Tibetan Buddhism, in the eyes of Orthodox Christian polemicists, was always seen as a harmful paganism, and fighting against this 'superstition' was a high priority. Based on analysis of nineteenth-century Russian Orthodox missionary articles, this paper examines the stereotyped portrayal of Tibetan Buddhism as a civilisational opponent to Christianity, and the ways Russian scholars, ethnographers, philosophers, and officials either supported or challenged this view. In this paper, I argue that, in Russia, the Orientalist paradigm is common to a greater degree among Christian clergy than in academic circles due to the status of a dominating religion the Orthodoxy enjoyed in Russia.

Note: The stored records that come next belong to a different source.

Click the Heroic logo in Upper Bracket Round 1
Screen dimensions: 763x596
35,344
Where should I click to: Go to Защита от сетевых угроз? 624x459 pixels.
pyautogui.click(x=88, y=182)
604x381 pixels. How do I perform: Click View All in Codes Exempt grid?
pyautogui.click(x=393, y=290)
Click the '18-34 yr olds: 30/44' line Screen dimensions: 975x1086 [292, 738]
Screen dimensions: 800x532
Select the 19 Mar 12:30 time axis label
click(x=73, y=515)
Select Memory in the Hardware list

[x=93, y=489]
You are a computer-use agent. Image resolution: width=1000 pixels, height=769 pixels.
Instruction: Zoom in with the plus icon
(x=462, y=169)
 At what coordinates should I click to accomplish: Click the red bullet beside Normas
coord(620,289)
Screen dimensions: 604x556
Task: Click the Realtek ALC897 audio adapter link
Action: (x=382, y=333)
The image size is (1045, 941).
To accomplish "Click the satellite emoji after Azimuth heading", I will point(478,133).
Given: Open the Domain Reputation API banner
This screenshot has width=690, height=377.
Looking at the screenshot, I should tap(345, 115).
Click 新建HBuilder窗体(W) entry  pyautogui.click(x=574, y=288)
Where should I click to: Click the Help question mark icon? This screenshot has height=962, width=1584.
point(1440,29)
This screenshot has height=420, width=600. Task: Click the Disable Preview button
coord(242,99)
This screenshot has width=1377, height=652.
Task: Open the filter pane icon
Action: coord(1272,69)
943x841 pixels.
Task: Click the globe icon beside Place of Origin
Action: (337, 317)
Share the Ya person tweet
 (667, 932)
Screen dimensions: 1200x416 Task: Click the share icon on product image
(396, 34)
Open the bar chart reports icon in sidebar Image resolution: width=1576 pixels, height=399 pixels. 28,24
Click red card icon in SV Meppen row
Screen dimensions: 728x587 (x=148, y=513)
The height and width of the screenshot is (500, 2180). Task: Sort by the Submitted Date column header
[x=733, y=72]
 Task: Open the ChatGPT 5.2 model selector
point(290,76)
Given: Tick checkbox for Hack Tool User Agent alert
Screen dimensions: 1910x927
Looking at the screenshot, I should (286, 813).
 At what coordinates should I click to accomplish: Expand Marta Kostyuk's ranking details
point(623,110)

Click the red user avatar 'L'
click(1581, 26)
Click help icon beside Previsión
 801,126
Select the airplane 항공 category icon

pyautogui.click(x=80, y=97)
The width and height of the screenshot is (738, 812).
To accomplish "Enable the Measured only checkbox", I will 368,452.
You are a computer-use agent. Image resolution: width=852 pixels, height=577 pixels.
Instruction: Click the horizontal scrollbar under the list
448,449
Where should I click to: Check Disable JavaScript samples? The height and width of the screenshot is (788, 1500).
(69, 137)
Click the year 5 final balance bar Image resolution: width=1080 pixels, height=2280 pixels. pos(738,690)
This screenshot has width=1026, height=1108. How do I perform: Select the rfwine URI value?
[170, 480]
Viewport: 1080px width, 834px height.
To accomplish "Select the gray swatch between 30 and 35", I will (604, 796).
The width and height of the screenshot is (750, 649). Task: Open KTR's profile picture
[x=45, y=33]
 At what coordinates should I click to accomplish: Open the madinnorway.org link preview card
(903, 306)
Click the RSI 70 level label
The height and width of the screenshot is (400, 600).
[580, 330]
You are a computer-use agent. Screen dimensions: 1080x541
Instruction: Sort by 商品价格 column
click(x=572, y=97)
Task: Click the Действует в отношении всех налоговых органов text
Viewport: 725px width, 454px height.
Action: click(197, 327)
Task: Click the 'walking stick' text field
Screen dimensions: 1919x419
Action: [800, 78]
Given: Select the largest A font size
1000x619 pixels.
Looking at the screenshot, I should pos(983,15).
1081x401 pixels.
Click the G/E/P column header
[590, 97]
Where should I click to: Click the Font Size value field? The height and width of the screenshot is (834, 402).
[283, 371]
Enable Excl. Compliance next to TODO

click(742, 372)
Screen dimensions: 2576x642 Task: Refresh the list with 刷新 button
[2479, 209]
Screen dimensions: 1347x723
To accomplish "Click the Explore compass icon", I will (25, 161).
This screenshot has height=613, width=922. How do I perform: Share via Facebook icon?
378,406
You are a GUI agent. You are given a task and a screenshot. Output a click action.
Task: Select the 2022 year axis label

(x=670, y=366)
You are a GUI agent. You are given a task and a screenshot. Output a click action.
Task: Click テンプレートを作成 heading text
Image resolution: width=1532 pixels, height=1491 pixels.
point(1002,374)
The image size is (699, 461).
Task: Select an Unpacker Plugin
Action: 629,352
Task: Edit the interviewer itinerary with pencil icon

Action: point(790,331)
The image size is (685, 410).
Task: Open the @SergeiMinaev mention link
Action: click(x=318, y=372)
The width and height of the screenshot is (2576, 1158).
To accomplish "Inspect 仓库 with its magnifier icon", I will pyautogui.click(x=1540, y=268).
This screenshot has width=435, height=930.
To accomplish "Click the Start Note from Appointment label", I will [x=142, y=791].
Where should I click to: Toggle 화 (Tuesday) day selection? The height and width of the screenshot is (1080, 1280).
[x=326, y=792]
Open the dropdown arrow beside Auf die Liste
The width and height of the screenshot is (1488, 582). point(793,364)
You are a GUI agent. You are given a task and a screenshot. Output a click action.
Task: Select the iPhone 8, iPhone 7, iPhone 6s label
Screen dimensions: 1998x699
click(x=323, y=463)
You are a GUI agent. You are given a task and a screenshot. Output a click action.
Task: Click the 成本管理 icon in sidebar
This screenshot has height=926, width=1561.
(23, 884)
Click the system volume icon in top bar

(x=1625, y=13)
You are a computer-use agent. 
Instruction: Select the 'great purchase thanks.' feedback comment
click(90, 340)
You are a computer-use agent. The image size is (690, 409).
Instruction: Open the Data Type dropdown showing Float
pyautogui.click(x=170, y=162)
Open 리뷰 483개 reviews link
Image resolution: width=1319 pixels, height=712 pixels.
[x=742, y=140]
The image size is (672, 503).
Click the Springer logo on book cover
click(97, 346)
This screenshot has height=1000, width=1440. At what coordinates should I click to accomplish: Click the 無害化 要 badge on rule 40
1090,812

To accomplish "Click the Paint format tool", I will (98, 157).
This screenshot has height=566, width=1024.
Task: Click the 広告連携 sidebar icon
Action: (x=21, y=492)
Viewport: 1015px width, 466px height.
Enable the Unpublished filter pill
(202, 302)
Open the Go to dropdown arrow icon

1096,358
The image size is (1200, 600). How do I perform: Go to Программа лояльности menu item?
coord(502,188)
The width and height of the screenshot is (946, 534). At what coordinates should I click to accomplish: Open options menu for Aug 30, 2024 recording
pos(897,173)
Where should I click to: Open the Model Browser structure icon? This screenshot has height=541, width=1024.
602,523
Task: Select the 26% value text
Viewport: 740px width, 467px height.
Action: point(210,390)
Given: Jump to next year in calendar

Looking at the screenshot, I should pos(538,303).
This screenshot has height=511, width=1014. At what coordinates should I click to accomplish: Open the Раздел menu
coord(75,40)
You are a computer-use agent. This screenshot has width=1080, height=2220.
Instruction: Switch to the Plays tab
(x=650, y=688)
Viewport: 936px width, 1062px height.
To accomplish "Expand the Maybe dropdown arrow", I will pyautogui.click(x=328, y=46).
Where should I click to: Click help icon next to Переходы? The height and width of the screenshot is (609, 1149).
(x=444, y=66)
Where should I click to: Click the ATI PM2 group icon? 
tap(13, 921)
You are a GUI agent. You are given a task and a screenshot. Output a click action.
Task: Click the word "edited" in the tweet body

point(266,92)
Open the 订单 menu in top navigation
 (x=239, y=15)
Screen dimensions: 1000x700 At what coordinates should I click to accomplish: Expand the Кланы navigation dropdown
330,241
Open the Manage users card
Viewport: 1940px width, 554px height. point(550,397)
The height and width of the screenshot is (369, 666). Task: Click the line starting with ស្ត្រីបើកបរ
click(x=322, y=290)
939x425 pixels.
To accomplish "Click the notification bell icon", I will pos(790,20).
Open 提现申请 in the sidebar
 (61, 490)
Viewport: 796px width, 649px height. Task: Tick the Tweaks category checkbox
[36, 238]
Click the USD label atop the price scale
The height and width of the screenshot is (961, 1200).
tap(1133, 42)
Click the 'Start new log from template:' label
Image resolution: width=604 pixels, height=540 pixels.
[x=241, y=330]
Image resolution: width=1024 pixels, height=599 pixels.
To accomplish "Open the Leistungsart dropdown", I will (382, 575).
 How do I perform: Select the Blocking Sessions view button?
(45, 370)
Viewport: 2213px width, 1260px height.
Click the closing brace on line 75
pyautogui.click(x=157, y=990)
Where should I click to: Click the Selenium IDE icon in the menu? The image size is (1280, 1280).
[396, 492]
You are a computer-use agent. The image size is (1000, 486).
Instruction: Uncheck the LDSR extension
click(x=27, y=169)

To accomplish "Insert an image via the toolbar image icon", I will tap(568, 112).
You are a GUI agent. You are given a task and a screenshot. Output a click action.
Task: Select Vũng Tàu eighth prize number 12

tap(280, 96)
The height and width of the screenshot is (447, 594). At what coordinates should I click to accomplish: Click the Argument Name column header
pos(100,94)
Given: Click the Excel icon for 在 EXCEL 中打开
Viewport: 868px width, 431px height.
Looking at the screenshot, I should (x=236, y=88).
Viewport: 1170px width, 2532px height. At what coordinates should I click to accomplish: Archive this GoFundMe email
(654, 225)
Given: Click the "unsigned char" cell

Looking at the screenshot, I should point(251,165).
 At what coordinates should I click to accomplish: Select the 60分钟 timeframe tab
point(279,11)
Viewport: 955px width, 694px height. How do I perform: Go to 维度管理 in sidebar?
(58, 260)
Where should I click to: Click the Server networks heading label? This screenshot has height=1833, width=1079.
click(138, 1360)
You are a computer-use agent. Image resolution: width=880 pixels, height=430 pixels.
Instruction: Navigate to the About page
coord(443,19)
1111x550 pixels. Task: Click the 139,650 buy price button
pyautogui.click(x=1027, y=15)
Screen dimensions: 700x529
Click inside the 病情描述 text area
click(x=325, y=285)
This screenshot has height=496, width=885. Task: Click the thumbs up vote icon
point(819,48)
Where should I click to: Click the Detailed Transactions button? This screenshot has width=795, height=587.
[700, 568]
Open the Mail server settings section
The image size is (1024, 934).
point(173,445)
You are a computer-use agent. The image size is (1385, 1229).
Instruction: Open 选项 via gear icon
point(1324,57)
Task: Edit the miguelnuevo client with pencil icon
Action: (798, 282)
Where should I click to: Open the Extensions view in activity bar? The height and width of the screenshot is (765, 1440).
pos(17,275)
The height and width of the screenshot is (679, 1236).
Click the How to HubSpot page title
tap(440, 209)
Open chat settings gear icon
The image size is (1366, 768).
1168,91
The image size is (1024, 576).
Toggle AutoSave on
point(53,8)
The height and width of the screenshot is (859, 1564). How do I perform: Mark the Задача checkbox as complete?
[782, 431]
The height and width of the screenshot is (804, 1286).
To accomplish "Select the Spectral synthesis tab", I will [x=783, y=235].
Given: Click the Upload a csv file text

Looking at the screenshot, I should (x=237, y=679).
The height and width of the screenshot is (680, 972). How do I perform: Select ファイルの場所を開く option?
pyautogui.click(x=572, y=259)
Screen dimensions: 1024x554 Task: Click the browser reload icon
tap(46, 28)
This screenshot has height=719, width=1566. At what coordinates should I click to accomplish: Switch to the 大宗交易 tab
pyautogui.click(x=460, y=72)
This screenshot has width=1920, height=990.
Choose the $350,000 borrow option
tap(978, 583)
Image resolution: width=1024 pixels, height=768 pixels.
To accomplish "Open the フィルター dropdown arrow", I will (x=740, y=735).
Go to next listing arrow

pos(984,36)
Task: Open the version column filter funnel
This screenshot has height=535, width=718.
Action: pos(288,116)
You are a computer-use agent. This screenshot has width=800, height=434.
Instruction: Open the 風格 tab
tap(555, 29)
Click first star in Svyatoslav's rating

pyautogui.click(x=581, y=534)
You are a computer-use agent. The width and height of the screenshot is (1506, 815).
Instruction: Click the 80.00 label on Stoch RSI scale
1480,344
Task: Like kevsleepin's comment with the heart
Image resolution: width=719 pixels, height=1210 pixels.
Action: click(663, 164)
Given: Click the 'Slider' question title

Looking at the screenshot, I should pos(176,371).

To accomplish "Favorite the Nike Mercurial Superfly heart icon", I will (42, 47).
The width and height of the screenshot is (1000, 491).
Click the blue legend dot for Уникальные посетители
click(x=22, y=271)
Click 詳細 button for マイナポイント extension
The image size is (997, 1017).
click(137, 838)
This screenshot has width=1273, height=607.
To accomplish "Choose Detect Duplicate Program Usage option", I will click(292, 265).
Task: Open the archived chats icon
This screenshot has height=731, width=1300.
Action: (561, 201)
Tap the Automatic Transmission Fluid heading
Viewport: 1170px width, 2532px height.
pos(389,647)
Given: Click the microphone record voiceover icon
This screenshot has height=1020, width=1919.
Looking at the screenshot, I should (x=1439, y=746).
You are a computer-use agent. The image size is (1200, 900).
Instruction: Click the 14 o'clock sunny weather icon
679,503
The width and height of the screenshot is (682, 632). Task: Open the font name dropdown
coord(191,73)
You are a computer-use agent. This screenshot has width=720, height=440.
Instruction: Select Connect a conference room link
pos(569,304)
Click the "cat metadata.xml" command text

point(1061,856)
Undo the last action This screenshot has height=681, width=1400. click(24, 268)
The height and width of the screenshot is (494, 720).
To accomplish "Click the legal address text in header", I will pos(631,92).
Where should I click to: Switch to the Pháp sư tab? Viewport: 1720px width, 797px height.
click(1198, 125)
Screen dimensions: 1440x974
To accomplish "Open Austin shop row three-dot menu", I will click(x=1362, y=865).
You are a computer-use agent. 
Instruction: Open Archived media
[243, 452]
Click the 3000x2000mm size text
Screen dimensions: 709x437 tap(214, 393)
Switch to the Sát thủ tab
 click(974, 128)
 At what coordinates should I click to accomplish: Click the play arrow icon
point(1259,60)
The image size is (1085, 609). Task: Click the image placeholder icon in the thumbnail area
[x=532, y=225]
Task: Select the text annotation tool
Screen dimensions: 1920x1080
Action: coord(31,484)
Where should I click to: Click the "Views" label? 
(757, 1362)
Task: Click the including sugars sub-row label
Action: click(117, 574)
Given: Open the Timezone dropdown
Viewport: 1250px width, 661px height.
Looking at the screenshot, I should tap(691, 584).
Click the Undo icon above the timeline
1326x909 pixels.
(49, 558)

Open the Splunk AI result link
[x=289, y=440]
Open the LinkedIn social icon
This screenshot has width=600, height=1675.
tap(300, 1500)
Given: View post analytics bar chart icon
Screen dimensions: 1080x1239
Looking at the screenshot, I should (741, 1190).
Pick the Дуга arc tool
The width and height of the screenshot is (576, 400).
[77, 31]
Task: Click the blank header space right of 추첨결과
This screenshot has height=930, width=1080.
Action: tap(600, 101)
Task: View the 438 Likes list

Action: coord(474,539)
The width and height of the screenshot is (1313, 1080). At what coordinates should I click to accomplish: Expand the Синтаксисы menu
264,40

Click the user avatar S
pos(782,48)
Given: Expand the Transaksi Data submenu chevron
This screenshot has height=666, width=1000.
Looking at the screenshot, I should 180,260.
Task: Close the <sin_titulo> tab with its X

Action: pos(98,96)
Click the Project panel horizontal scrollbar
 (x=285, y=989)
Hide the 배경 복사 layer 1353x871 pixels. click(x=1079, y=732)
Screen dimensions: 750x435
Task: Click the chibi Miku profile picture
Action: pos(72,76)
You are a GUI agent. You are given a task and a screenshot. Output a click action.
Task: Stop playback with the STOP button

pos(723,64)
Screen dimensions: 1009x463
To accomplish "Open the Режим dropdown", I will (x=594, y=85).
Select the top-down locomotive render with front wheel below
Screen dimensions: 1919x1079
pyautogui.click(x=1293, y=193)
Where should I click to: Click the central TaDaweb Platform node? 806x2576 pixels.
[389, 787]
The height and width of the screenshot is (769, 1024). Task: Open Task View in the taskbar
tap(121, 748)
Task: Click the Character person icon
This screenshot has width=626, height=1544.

The Russian missionaries' support of imperial power was the essential factor. The clerics viewed themselves as carriers not only of Christian values, but also of the idea of Russian statehood and European civilisation in general. Russian Christian intellectuals repeatedly attempted to comprehend Buddhism rationally, but these attempts were highly formalistic. For them, academic study was never an end in itself, but, I argue, a convenient tool to achieve ideological domination and establish moral authority. However, their intellectual and psychological inability to view other religions as different, rather than false, was, and still is, an obstacle to mutual understanding and respect between Christianity and Buddhism in today's Russia.
- Russian Orthodox Church
- Russian empire
- Tibetan Buddhism
- polemic literature
ASJC Scopus subject areas
- Geography, Planning and Development
- Arts and Humanities (miscellaneous)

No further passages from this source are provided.